October 1991: George Hennard legally purchases a Ruger 9mm and a Glock 9mm, drives his pickup through the window of Lubys’s Cafeteria in Killeen, Texas and then kills 23 and wounds 20.  He was described as mentally disturbed.
July 2009: James Huberty’s Browning P-35 Hi-Power 9mm pistol, Winchester 1200 pump-action 12-gauge shotgun, and an Israeli Military Industries 9mm Model A Carbine (Uzi) are purchased legally and then used to kill 21 people and injure 19 at a McDonalds in San Ysidro, CA.  He had a beef with children and Mexicans; just didn’t like them.
February 2012: Jeong Soo Paek shoots and kills 4 people at a spa using a legally purchased .45. 
April 2012: One Goh legally buys a .45 caliber pistol and then kills 7 and injures 3 at Oikos University in Oakland, CA.
July 2012: James Holmes kills 12 people and wounds 59 using two Glocks, an AR-15 assault rifle and a shotgun.
William Baker, Michael McDermott, Charles Williams, Byran Uyesugi; I could go on and on and on; the list seems endless.

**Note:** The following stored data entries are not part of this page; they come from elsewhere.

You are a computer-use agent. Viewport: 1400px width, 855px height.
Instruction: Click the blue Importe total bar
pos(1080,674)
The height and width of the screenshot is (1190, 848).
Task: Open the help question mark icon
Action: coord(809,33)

All of them legally armed themselves and then went into a workplace or a school or a restaurant or any public place you can think of on some mission conjured up in their twisted minds.  And so the response, just as over the weekend; they were crazy. Well of course they were crazy.  Murder is not a rational act.  

Mundane murder.  Oh I get it.  There is a distinction between these mass gun murders and your everyday gun murders.  No I’m not being facetious.  There are gun murders every day and for the most part we’ve become indifferent to them.  Drive by shootings, the home invasions, tourists who wandered into the wrong neighborhood or the random person getting shot for no particular reason other than he made the mistake of taking the last parking spot in the lot.  These are the banal gun murders that no longer illicit a reaction; the news of the day. In our society guns have become the expedient and final arbiter in anything from traffic altercations to domestic disputes to getting fired to getting a bad grade to getting disrespected.

Colors.  You want insanity?  A couple times a week I run past a memorial to two innocent young men. In March of 2008 in nearby Pinole, David Gregory and Darren Kretchmar were relaxing near Pinole Creek along a busy footpath. A gangbanger named David Ruiz walked up to the two of them and shot them.  Why?  Because Gregory was wearing red (even though he was not in a gang). Is any of this sane?  Of course it isn’t. But unless we’re intimately involved these killings no longer warrant our attention because they aren’t sensational enough. We hear about them on drive time news and pay them less mind than the traffic report.  Society has accepted them as the status quo and so they are not a part of the gun debate. Now THAT is insane.

Driving home on Friday, mere hours after the Newtown shootings and an “expert” comes on the radio to postulate that this might have been avoidable.  Someone might have noticed troubling behavior by the shooter; a change in mood such as a quiet person suddenly becoming boisterous or vice versa.  Are we all supposed to become junior psychoanalysts now?  And so I notice that one of the warehouse guys has been moody and sullen lately.  Now what?  Do I report him to HR or the police?  Is the new deterrent to be that anyone having mood swings gets taken to the station for questioning and gets his home searched? 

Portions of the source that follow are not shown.